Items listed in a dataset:
-------

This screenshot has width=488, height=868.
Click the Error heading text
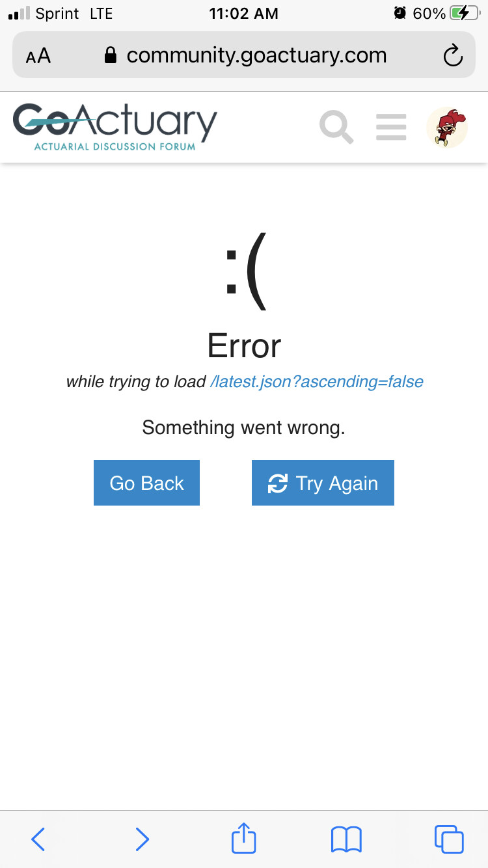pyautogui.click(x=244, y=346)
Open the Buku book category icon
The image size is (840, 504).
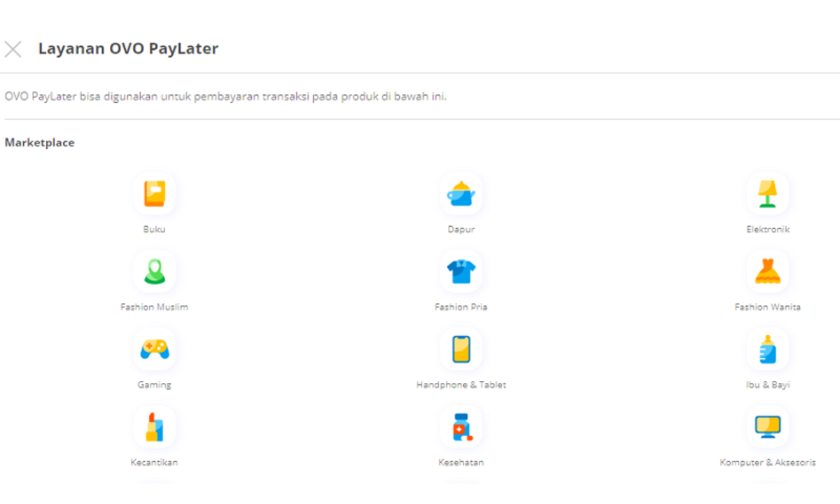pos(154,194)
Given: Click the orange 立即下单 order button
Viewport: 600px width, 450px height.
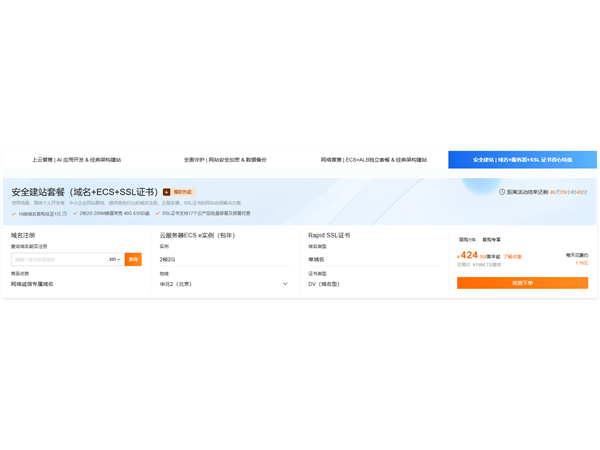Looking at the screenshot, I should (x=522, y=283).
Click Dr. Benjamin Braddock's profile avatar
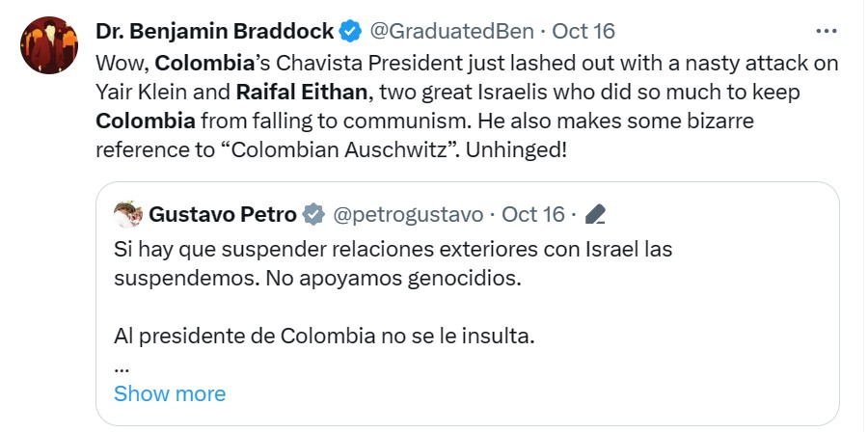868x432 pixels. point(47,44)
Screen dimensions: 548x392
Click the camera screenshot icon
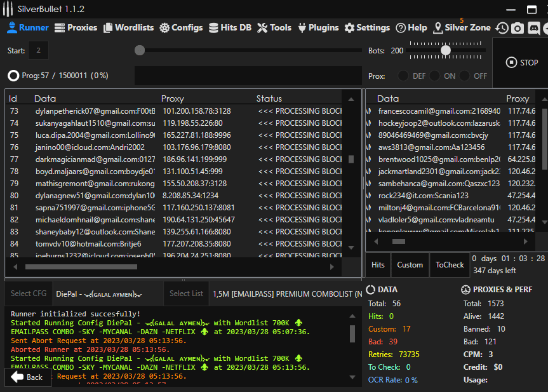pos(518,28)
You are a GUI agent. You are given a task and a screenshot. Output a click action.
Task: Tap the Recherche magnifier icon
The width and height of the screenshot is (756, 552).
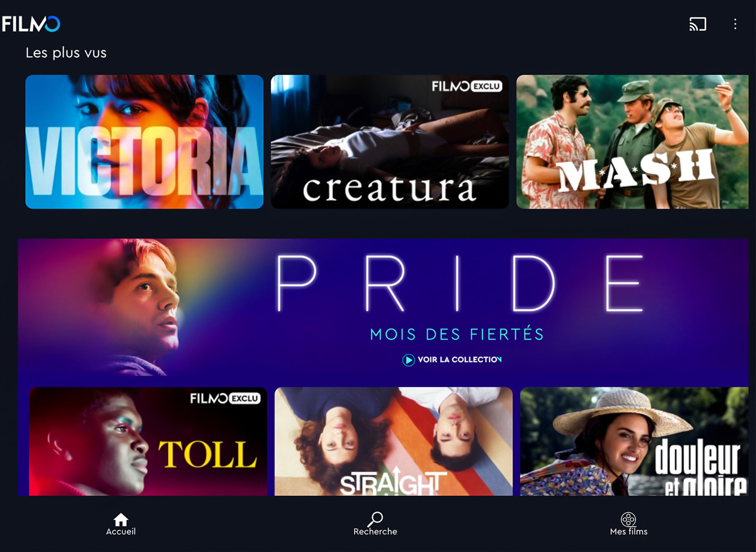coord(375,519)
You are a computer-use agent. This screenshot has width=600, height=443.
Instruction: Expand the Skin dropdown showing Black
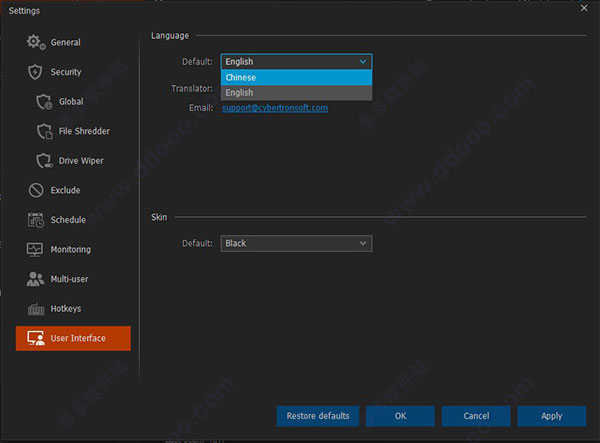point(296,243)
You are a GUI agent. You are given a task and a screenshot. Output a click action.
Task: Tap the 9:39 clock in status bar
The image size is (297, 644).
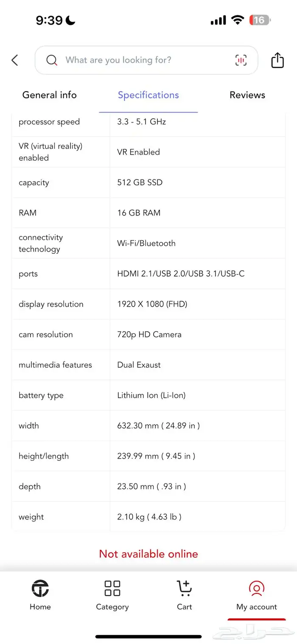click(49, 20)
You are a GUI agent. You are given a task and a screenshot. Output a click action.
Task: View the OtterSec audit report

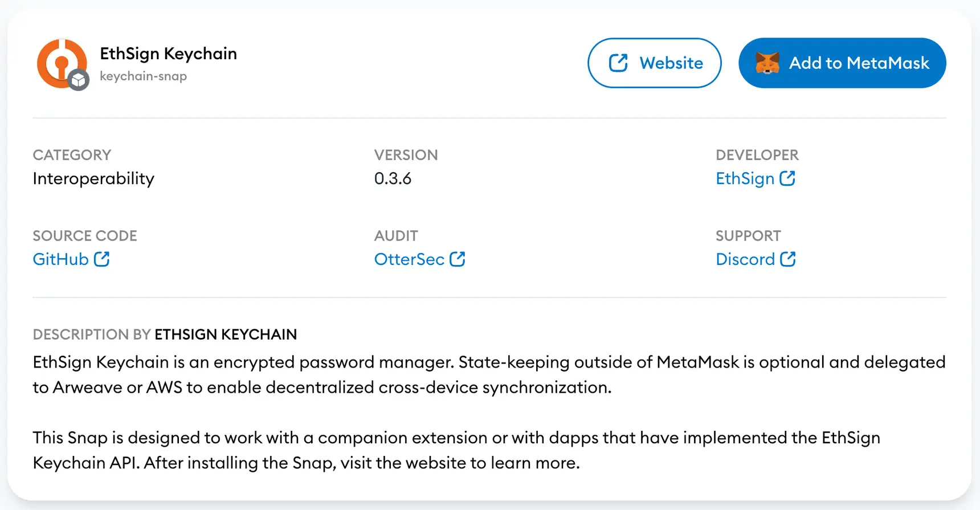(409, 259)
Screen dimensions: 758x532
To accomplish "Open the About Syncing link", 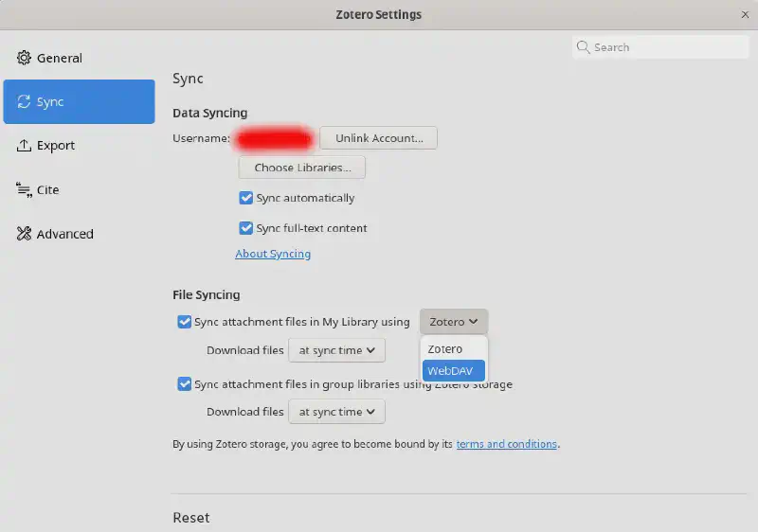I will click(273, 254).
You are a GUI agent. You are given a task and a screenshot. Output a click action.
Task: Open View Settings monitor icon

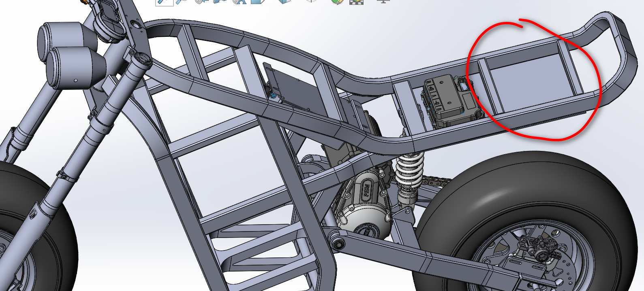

-------

Work order:
Find each line of the data above that holds the word "dimensions", then copy it.

Result of this task:
Screen dimensions: 548x392
Screen dimensions: 758x532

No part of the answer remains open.